London: The unemployment rate in the 16-nation euro zone ballooned to 9.5% in May, the highest in 10 years, as the economies in the region continued to grapple with deepening recession.
For the 16 countries sharing the common currency euro, the jobless rate is the highest since May 1999.
Eurostat, the official statistical agency for the European community, on Thursday said the unemployment rate in 27-nation European Union jumped to 8.9% in May. The figure is the highest since June 2005.
“The euro area seasonally-adjusted unemployment rate was 9.5% in May 2009, compared with 9.3% in April. It was 7.4% in May 2008.

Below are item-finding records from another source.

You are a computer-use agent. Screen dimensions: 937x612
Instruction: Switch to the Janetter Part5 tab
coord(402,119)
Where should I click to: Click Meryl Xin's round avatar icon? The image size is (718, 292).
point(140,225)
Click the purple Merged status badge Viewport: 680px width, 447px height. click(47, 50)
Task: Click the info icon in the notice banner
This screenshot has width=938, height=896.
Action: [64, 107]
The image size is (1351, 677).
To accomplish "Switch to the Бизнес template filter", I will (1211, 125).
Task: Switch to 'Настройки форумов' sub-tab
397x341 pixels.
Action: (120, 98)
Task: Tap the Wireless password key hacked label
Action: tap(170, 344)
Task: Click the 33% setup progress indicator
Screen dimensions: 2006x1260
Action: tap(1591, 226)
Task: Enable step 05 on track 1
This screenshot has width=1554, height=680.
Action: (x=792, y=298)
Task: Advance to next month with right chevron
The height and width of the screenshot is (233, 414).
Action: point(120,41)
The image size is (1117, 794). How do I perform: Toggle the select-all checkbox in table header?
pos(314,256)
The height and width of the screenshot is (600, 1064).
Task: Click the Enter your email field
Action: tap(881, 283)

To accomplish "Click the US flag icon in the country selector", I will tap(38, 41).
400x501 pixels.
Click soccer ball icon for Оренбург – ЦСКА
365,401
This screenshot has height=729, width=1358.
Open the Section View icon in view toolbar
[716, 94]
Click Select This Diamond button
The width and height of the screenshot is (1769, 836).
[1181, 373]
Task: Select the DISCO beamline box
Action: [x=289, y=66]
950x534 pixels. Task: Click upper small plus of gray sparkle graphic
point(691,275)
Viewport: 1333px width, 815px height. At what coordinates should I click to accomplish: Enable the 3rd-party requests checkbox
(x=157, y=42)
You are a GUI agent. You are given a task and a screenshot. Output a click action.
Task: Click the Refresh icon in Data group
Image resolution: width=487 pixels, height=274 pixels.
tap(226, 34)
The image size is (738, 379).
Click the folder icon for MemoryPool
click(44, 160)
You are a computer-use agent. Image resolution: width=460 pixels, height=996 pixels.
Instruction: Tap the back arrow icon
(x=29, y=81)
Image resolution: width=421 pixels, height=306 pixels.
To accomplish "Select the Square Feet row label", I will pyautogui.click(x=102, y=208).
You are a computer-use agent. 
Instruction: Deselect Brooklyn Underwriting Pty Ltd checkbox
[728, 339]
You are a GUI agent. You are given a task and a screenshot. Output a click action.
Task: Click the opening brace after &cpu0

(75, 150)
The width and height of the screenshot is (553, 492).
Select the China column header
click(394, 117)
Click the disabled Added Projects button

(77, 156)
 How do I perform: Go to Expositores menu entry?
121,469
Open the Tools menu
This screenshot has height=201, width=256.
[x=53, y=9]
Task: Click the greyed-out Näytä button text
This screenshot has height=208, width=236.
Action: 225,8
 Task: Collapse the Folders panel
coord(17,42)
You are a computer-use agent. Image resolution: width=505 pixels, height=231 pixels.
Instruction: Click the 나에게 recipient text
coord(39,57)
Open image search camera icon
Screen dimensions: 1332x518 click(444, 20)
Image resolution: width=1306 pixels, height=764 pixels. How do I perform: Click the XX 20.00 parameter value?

“The European Union unemployment rate was 8.9% in May 2009, compared with 8.7% in April. It was 6.8% in May 2008,” the Eurostat said in a statement.
Going by the official figures, 21.46 million men and women were unemployed in the European Union in May. Out of them, 15.01 million were in the euro area.
In comparison with April, the number of jobless persons climbed by 3,85,000 in the European Union and by 273,000 in the euro zone.
“Compared with May 2008, unemployment went up by 5.111 million in the European Union and by 3.40 million in the euro area,” the statement noted.
Battered by the global economic turmoil, many of the European economies are deep in recession. Consequently, a large number of companies in the region have resorted to massive layoffs as part of their measures to slash costs.
“Between May 2008 and May 2009, the unemployment rate for males rose from 6.7% to 9.3% in the euro area and from 6.4% to 8.9% in the European Union,” the statement noted.
Eurostat said that female unemployment rate increased from 8.2% to 9.7% in the euro area and from 7.4% to 8.9% in the European Union.
Among the European nations, the highest jobless rates were recorded in Spain at 18.7%, followed by Latvia (16.3%) and Estonia (15.6%).
The lowest unemployment rates were reported in the Netherlands (3.2%) and Austria (4.3%).